Global trade war concerns, falling technology stocks, softening lead economic activity indicators and the path of central bank interest rate policy continued to overshadow markets, creating further volatility and mini-shocks. US shares were down by 6% last week, the worst week in over two years.
The main shock came from President Trump’s extension of trade tariffs against China. Manufacturing activity indicators remain firmly in expansion territory, but the latest indicators have softened in Japan and Europe. Does this reflect manufacturers’ concerns about a potential global trade war? Globally, investors also had to contend with a sell-off in the Technology sector. Another factor unnerving investors is the sharp spike in the 3-month US LIBOR which we highlighted in Alpha-Bites ‘Bring on the Clowns’.
The UK market also had to contend with the headwind from stronger Sterling relative to the Dollar to $1.415, on progress on Brexit talks and $ weakness due to concerns about global trade tariffs. UK investors also had to reflect on some downbeat trading updates, partly due to adverse weather conditions from a number of UK retailers, notably Kingfisher, the owner of B&Q.
American and Asian technology stocks have been a big driver of global equity markets and suffered a mini-shock as Facebook dropped 9% over two days, as it was claimed to be involved in the data privacy scandal surrounding Cambridge Analytica and Donald Trump’s presidential election campaign. The sector was also impacted by news that a self-driving car from Uber Technologies had struck and killed a pedestrian in the USA. In addition, the EU is proposing a 3% tax on sales of large technology companies with material revenue in Europe. US Technology shares fell by almost 8% last week.
The UK and EU have agreed on a ‘large part’ of the Brexit agreement that will lead to an ‘orderly withdrawal’ from March 19th 2019 with a 21 month transition period ending December 2020. However, many key issues still need to be resolved including the Northern Ireland border.

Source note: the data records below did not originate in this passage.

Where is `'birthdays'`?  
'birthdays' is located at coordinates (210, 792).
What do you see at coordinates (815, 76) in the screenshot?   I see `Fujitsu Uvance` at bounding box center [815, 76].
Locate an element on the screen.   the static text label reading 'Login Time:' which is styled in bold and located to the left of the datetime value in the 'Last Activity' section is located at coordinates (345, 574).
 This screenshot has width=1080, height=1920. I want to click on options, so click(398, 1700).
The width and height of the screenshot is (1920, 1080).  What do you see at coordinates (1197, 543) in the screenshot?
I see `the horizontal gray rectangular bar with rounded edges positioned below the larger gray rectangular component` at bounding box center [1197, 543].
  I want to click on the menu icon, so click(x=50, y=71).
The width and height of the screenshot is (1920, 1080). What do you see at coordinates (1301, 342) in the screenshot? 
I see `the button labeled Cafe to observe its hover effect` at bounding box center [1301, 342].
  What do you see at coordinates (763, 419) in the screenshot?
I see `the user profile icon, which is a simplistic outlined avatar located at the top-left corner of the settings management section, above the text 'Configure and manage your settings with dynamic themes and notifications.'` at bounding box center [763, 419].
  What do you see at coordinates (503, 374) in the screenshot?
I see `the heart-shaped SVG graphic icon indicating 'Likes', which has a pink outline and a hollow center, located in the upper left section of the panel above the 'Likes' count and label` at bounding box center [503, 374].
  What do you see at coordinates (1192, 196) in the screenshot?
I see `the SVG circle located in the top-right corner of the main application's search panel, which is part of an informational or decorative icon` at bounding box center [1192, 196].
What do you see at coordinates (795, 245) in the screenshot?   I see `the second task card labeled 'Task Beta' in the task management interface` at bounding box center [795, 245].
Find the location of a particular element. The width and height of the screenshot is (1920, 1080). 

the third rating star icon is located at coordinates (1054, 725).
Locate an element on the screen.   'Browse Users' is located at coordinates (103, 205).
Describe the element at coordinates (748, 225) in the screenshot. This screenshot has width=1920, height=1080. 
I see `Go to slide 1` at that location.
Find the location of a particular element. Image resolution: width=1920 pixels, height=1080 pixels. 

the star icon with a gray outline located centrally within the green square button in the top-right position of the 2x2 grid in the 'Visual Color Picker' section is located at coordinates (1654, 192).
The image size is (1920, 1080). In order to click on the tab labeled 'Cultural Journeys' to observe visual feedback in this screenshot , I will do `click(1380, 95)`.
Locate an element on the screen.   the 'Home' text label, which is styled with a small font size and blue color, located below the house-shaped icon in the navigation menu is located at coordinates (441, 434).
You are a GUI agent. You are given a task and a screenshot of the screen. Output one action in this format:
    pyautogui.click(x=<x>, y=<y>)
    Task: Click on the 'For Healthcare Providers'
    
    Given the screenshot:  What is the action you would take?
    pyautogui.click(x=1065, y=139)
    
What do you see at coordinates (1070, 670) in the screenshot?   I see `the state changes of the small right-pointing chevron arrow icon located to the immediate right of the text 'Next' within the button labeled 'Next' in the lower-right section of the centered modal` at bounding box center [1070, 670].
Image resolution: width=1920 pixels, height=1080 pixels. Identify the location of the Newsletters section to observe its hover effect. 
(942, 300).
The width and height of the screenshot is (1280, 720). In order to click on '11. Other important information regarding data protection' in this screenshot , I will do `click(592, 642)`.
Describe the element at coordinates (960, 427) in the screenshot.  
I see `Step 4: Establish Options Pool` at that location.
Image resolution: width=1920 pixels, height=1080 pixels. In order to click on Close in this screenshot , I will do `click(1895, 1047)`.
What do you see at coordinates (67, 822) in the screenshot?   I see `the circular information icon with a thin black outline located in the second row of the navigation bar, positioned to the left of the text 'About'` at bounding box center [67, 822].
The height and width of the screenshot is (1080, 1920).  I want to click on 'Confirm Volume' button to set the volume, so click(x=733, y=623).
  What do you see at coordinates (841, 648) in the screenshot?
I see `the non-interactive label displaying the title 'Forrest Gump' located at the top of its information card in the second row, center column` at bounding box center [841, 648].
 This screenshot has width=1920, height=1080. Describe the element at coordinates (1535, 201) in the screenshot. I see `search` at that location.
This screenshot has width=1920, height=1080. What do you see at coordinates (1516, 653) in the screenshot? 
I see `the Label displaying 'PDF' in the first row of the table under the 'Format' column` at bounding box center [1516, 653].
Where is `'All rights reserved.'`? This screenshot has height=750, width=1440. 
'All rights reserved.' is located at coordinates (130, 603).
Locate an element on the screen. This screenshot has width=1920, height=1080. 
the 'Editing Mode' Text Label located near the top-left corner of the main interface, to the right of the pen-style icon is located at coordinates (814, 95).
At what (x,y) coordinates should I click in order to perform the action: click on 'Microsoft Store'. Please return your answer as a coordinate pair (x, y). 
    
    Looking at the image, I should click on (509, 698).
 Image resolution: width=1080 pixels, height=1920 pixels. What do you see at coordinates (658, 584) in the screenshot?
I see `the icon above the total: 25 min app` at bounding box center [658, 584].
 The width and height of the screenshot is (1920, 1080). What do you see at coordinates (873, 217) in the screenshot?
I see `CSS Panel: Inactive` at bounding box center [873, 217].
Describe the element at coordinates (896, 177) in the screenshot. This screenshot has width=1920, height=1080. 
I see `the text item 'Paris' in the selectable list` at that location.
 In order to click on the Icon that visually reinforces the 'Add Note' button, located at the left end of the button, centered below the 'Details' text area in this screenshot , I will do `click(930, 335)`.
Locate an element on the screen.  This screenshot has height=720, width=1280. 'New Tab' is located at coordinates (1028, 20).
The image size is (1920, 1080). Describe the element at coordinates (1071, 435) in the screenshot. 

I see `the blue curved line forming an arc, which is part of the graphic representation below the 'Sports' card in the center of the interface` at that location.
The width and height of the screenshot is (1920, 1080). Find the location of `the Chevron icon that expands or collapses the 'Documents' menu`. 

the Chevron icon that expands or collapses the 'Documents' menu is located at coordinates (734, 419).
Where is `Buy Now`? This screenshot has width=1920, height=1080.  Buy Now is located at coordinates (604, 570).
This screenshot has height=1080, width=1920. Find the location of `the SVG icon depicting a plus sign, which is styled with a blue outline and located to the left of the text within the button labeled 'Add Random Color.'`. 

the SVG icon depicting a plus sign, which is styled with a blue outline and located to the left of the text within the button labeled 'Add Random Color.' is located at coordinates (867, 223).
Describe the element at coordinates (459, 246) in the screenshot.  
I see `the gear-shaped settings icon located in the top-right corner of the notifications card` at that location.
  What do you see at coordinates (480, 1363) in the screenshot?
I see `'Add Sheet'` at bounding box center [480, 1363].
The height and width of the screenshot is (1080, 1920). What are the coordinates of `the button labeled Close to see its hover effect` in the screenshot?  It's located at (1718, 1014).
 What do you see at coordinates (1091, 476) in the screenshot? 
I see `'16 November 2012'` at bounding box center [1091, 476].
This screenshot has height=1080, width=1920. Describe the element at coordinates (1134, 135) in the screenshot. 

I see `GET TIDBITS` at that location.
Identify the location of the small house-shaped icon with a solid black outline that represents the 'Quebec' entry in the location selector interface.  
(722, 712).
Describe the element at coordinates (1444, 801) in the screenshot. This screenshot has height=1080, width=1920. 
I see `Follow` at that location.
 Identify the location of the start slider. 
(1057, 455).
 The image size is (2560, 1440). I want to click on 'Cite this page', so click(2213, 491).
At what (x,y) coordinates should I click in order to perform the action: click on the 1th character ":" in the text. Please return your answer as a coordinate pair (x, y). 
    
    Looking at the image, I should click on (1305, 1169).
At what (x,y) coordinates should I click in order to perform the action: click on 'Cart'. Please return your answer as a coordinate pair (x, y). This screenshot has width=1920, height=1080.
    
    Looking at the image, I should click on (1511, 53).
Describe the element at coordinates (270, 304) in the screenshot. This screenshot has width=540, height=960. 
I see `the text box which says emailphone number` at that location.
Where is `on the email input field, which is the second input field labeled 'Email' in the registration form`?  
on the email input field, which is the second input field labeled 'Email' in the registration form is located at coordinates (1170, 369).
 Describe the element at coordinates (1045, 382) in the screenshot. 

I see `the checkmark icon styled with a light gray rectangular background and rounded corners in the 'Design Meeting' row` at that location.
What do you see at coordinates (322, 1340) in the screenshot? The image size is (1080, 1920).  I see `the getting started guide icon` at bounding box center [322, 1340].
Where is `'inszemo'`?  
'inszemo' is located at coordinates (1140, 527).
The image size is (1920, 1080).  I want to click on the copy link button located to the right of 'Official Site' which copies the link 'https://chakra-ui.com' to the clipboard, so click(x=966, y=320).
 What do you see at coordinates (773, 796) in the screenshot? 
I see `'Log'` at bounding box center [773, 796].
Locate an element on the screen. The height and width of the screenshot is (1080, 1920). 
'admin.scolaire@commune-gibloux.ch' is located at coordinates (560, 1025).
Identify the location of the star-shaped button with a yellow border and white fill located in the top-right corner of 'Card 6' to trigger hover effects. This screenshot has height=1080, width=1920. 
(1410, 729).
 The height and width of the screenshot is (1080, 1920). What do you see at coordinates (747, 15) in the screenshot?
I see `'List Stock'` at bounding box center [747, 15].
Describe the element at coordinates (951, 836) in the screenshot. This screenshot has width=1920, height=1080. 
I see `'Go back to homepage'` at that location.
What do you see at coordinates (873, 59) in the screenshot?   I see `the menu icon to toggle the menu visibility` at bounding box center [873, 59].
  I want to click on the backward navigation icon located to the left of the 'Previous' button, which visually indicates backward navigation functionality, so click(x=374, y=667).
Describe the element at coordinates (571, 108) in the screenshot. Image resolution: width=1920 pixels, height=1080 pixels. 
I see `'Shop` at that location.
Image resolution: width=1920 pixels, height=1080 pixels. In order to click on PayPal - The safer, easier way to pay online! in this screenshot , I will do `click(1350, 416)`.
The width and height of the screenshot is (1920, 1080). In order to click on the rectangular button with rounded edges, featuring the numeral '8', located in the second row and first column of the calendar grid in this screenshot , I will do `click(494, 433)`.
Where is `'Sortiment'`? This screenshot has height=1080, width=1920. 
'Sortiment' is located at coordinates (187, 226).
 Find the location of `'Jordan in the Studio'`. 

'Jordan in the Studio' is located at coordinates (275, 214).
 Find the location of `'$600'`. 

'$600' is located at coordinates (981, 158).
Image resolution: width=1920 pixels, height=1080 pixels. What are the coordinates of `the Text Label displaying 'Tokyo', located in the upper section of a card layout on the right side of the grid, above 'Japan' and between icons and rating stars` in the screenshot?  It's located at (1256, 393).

For now, the markets have taken this as a positive development as it makes the ‘cliff edge’ less likely in 2019.
In the UK, the annualised rate of inflation eased to 2.7% as expected. Average earnings data for the last three months edged up from 2.5% to 2.6% so some hope that the gap may be closing for cash squeezed households? Furthermore, the government has given an average 6.5% wage increase to NHS employees spread over three years. At a cost of over £4bn to the government, is this the first sign of the end austerity measures? The Bank of England left interest rates on hold but paved the way for an increase in May.
In Europe, there were suggestions that European Central Bank (ECB) policy makers have begun shifting the debate towards the steepness of the path of future interest rates, with even the most dovish members accepting that stimulus measures should end this year. According to media reports, ECB members are comfortable with current market expectations, including an interest rate hike by mid-2019.
In the USA, new Fed Chair Jerome Powell’s first meeting delivered the widely expected 0.25% hike in interest rates. The tone of the accompanying statement was more positive saying ‘the economic outlook has strengthened in recent months’. Economic growth forecasts for 2018 and 2019 have been raised slightly to 2.7% and 2.4% respectively. However, there was a more ‘hawkish’ steer on the path of future rate hikes with a further three increases suggested in 2019 while the ‘longer-term’ normalisation of interest rate policy has also been guided up.
Lower US oil inventories helped push Brent oil up to $70. Geo-political tensions in the Middle East, along with comments from Saudi Arabia’s energy minister that OPEC might extend production cuts into 2019 were also supportive of higher oil prices.
Finally, you couldn’t make it up if you tried. The contract to produce the new, dark blue Brexit passports that symbolise the UK decision to leave the EU has been awarded to a European manufacturer!